C57BJ/B6 mice (Jackson Laboratory) were injected i.p. with ROP54HA_II, ∆rop54_II, or ROP54c_II parasites at doses of 500, 5,000, and 50,000 parasites (n = 4 mice/dose) (14). IFN-γR^−/− mice were acquired from Jane Deng laboratory (UCLA) and i.p. injected with 5,000 parasites. Parasite viability from the injections was verified by plaque assay immediately after infecting the mice. Mice were carefully monitored for 21 days to observe for weight loss and in accordance with institutional guidelines approved by the UCLA Animal Research committee.

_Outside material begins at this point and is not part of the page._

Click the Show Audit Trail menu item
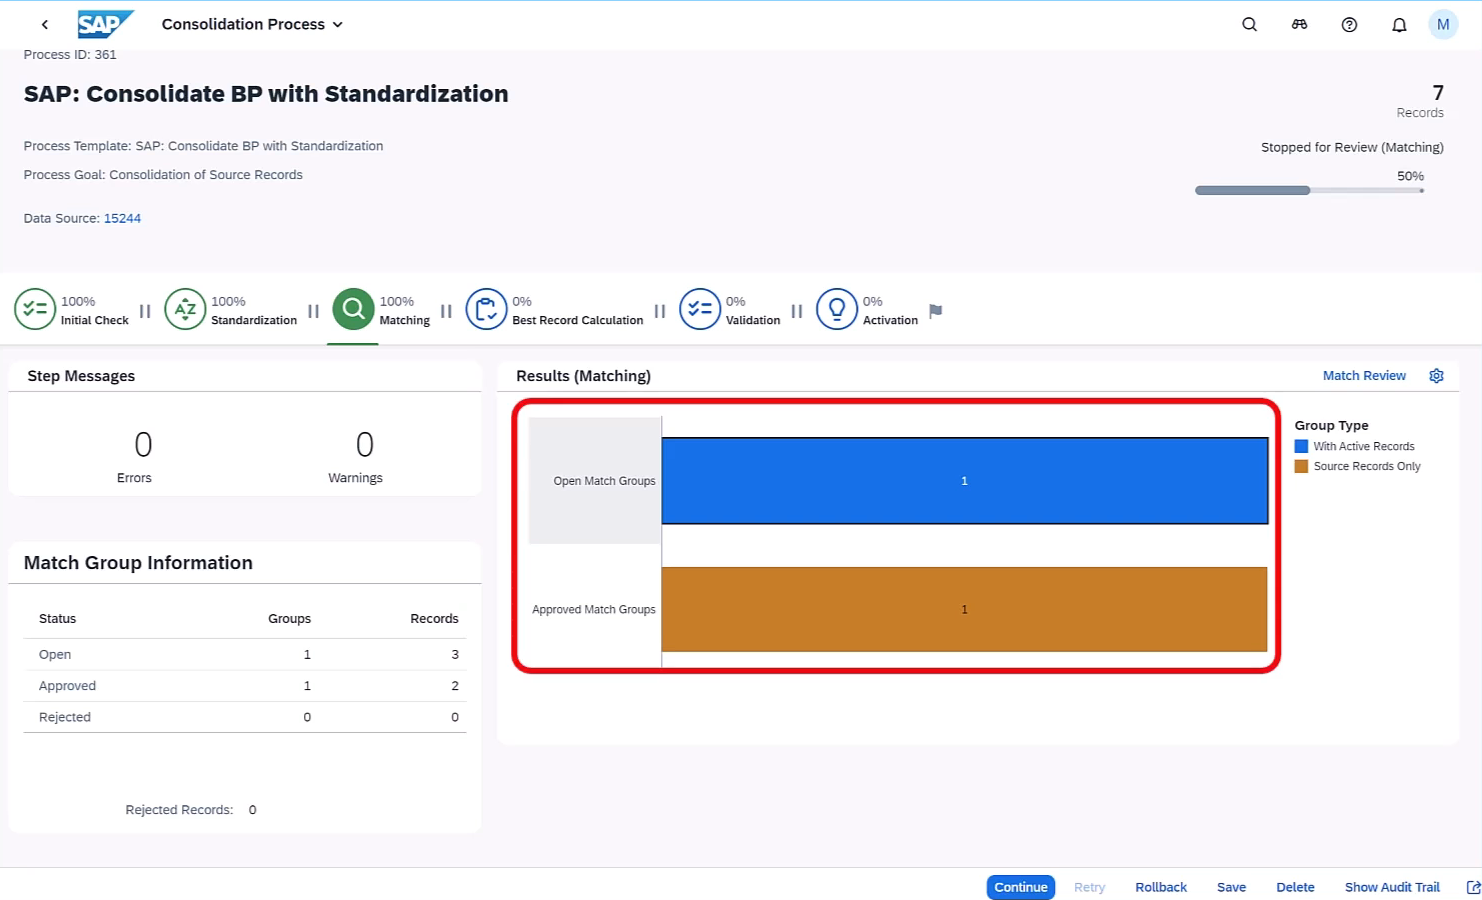The height and width of the screenshot is (900, 1482). 1392,887
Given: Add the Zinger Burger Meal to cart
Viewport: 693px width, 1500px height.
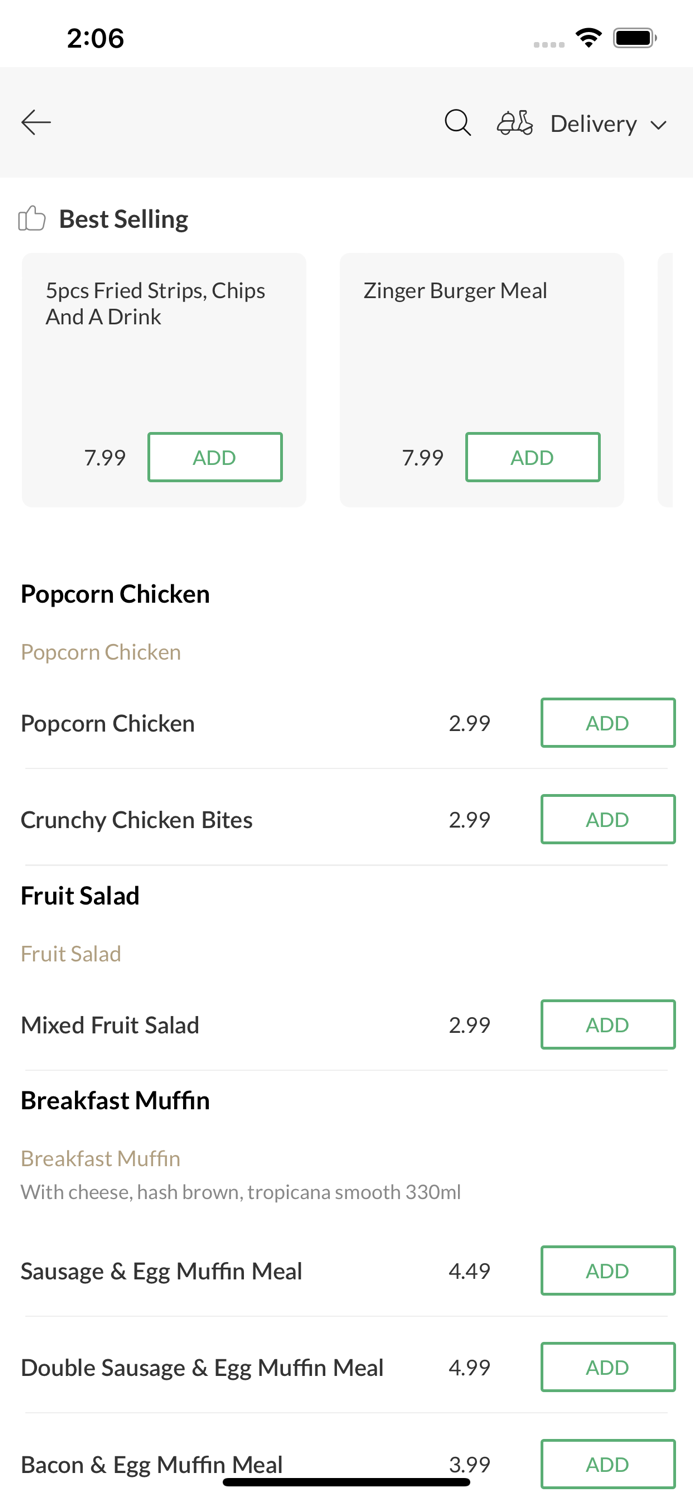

In vivo competition assay.

A mixed aliquot of ~60% ∆rop54_II and ~40% ROP54HA_II was made at a dose of 50,000 parasites. The mixed dose was i.p. injected into C57BJ/B6 mice, and the ratio of the mixed inoculum was confirmed by IFA. On days 4 and 7, the mice were sacrificed and peritoneal lavage samples were collected with wash buffer (1% FCS–5 mM EDTA in PBS). The cells collected from the lavage fluid were mechanically disrupted to liberate parasites. Confluent HFFs were infected with the parasites for 40 h. The coverslips were fixed and stained for IFA, and the ratios of ROP54HA_II and ∆rop54_II parasite vacuoles were determined. Spleens were also harvested on day 7 and homogenized in 1 ml of PBS. The homogenate was mechanically disrupted with sequential passage through 18-, 25-, and 27.5-gauge needles and used to infect a confluent monolayer of HFFs for 40 h. The monolayer was examined by IFA, and the numbers of ROP54HA_II and ∆rop54_II parasite vacuoles were determined.

Immunoprecipitation.

For the immunoprecipitation assays, extracellular ROP54SF_II parasites were harvested and lysed in 0.5% NP-40, 150 mM NaCl, and 1× protease inhibitor cocktail (Roche) on ice for 30 min. The lysate was centrifuged at 14,000 × g at 4°C for 20 min. The supernatant was incubated with streptactin beads (Iba) for 4 h at room temperature. The beads were washed and eluted with 10 mM desthiobiotin in lysis buffer (56). Ten percent of the eluate was used for Western blot analysis, and the remainder was analyzed by mass spectrometry.

Statistical analysis.

All experiments with three or more independent experiments were analyzed using one-way analysis of variance (ANOVA) and the Student-Newman-Keuls method for pairwise analyses.

Funding Statement

William D. Barshop was supported by the Ruth L. Kirschstein National Research Service (GM007185). Elliot W. Kim was supported by a Philip Whitcome Pre-Doctoral Fellowship.